就職活動時、ESを書き出す時に、事前に必ずやっておけと言われる「自己分析」。今ではどこまで重要視されているかわからないが、僕がシュウカツしていた25年前には、それは必須科目だった。

けれど20歳そこそこの男子学生が、改まって自己分析・・自分とは何者だなどと考えても、出てくる答えに目新しいものが含まれている訳がない。

田舎で小中高と過ごし、上京して大学に入り、適当に授業を受けて、アルバイトに精を出して、友だちとお酒を飲んだり旅行したりするだけの日々に、自分独自の事柄などがあるはずもない。

それでも、急に来年から働く場所を見つけるのに、突如自分とは何者かを「分析」しなくてはならないという。

感覚的にも実質的にも、その作業はまるで意味のないことのように思えたものである。


自分とは何者か。あれから25年経っても、明確な答えは出せていない。ただし、年を取った分、相手の求めている「自己分析」を披露することはできる。

例えば上司との面談、部下からの相談、同僚との愚痴などにたいして、自分の培ってきたキャリアや、志向、今の組織内の立場などを勘案し、自分はこういう人間であると、通り一遍に語ることができる。

けれど、それはあくまで仕事における、ある角度からの「自己分析」に過ぎない。


今日、最近の飲み疲れから、日中に本格的な昼寝をした。少し遅い昼食の後、血糖値が上がっていく感覚を覚えて、フラフラと布団に吸い込まれていった。
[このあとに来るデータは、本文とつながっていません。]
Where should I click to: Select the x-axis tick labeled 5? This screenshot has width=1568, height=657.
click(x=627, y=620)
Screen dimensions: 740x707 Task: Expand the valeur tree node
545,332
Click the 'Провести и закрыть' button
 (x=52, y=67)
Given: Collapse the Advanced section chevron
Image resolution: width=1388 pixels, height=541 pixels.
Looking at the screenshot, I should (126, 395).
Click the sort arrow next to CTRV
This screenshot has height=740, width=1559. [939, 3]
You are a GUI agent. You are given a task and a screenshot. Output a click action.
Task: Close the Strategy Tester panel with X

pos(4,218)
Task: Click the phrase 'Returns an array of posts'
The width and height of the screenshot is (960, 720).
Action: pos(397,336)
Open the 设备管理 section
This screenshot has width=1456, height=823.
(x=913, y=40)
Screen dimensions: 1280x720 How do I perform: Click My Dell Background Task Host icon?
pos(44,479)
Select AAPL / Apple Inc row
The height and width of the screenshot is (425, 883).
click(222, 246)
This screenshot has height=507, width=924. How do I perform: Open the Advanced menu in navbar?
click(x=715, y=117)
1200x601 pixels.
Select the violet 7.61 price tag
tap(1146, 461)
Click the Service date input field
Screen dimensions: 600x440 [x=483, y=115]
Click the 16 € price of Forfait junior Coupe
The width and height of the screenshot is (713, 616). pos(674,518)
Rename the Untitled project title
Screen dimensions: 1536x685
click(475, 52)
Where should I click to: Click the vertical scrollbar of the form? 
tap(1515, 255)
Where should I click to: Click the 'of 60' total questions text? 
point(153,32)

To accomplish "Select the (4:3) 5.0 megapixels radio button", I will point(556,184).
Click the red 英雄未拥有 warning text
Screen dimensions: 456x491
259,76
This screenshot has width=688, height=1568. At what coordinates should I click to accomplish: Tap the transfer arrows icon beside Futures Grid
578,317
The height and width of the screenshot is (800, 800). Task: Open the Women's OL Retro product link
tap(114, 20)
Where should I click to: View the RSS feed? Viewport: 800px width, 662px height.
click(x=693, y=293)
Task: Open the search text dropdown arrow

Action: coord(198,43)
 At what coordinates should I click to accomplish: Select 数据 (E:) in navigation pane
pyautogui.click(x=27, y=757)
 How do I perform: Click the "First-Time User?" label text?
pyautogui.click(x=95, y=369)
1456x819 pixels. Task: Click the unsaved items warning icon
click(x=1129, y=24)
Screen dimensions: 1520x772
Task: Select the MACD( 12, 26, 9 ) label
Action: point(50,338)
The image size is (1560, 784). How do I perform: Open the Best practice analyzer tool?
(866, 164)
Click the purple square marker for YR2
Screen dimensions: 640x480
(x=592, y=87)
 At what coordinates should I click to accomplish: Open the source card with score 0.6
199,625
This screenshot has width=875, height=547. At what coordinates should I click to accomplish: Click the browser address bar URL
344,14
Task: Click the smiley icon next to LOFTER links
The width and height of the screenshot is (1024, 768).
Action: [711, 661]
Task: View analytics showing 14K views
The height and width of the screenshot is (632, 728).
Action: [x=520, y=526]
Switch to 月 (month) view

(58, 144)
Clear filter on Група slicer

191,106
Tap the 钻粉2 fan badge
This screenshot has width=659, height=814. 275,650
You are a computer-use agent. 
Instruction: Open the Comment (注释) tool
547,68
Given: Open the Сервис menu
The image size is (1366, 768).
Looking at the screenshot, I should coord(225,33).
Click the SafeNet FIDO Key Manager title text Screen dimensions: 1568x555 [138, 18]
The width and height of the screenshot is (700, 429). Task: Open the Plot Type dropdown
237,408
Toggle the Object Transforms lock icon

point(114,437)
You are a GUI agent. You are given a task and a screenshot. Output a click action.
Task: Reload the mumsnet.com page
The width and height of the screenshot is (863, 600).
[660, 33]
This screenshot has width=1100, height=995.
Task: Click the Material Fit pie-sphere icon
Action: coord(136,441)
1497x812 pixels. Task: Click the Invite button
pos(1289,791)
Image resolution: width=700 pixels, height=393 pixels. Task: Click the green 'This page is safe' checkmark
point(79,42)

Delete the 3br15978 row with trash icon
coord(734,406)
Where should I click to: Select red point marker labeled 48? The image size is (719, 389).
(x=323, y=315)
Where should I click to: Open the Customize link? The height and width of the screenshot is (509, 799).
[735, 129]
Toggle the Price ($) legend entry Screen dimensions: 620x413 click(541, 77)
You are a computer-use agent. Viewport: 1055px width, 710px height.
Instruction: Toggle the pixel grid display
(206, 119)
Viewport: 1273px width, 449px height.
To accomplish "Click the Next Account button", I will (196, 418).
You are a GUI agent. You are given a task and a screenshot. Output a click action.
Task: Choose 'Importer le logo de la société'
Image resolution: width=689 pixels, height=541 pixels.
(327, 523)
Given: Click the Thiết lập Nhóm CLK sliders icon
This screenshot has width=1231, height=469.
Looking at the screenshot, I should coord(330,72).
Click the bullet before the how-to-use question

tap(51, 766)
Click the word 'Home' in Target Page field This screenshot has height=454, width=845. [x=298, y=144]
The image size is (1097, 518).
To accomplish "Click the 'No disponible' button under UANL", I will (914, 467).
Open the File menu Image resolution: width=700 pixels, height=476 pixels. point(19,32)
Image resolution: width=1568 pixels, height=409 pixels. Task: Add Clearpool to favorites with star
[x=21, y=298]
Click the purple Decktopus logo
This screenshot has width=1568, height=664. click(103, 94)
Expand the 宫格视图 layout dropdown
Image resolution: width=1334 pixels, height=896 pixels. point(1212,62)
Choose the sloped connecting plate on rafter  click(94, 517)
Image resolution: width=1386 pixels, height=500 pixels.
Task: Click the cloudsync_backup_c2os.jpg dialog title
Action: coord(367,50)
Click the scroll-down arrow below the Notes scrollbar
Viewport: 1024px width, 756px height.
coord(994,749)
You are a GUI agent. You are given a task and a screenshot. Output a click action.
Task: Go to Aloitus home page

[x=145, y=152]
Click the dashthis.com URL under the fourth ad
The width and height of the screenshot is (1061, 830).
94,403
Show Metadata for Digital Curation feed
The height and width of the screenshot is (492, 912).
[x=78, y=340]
ちょうど二時間くらい寝ただろうか。暇を持て余した子供が体の上に乗っかってきて、ほぼ強制的に眠りから目を覚ますことになった。

そして妻が言う。本格的に寝ていたね、と。その証拠にいびきをかいていたという。

妻や子供からは指摘されるが、僕はどうやらいびきをかく人間であるという。しかもかなりの音量だという。

それはとても信じがたいことである。確かに親父はいびきをかく人間だったけれども、まさか自分もそうであるとは・・。あまり実感が持てない。

けれど、複数の他者が同じことを言うのであれば、それは信じなくてはならない。先ほどの話に照らし合わせれば、自己分析の一つに組み込まなくてはならない。

僕は本格的に眠りにつくといびきをかくタイプです、と。


自分とは何者なのかと、いきなり迫られることがある。けれど自分の全てを知るのは大変に難しいことだ。それを語るのはさらに困難である。

なのでひとまずは、「お前は何者か」と質問してくる人に対して、相手が喜びそうなことだけを言えば良いのではないだろうか。

積極的な人間を求めているのなら、活発に行動してますとアピールする。丁寧な人間を求めているのなら、慎重に物事を勘案するタイプですと主張する。

具体的なエピソードを加えてあげれば、もう完璧。相手は、本当の僕の事など深掘りせずに、そういう人間なんだって思い込んでくれるはずである。


僕は本格的に眠りにつくといびきをかくです、昨日も妻に指摘されました・・・。そんな風に答えて、ウソだろ~なんて誰も思いません。そんなものなのです。